3. IT Resource Integration, Preparation, and Recovery. While the Quality Manager owns the envelope of the corrective action (tracking, verifying closure), your IT resource must be formally designated as a required participant in detection, analysis, containment, and recovery for cyber events. Preparation — the IR procedure documented, the IT resource resourced, training delivered — must be in place before an incident.

4. Testing the IR Capability. NIST SP 800-171 §3.6.3 requires the organization to test the incident response capability. A normal AS9100 internal audit that merely checks whether the procedure exists is not IR testing. A tabletop, simulation, or actual incident exercise may satisfy the testing expectation if it exercises the cyber-incident workflow, produces records, captures lessons learned, and drives corrective actions through closure.

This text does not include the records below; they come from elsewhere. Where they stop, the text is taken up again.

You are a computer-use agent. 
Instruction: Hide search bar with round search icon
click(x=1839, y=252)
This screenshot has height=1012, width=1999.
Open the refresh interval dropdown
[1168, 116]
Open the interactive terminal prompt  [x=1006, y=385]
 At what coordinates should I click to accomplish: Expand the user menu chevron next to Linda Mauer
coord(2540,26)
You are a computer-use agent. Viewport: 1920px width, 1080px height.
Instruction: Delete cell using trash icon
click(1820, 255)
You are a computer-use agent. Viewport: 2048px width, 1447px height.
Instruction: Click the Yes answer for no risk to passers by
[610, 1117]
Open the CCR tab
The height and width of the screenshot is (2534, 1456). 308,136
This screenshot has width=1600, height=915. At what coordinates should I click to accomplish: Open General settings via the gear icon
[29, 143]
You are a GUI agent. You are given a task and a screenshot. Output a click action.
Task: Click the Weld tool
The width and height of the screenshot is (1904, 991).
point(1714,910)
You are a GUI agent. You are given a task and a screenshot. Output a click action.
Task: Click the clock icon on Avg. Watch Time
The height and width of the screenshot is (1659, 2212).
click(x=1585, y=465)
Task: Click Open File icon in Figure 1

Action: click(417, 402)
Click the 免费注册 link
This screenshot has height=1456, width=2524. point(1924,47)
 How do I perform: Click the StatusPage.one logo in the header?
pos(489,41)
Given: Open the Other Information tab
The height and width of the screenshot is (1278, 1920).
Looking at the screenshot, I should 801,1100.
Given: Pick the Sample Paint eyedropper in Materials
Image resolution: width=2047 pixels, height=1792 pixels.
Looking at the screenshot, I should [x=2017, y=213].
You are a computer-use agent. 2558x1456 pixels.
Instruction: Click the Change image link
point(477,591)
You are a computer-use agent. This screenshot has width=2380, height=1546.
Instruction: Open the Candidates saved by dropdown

If your quality manual and SSP explicitly account for these four extensions, and the process is trained, tested, and evidenced, your existing AS9100 CAPA process can serve as the operating spine of a mature incident-response system. The QM's next deliverable is the SSP language for IR.L2-3.6.1, 3.6.2, and 3.6.3 that maps each subrequirement's assessment objectives to the CAPA process and the four extensions above. The SSP can cross-reference QMS procedures (e.g., "see Quality Manual §10.2.1 with extensions and §3.6.3 testing protocol"); duplicate procedure documentation is not required. This alignment also strengthens the truthfulness of your SPRS affirmation: the affirmed controls are the controls you actually run. You do not need to invent a parallel universe for IT.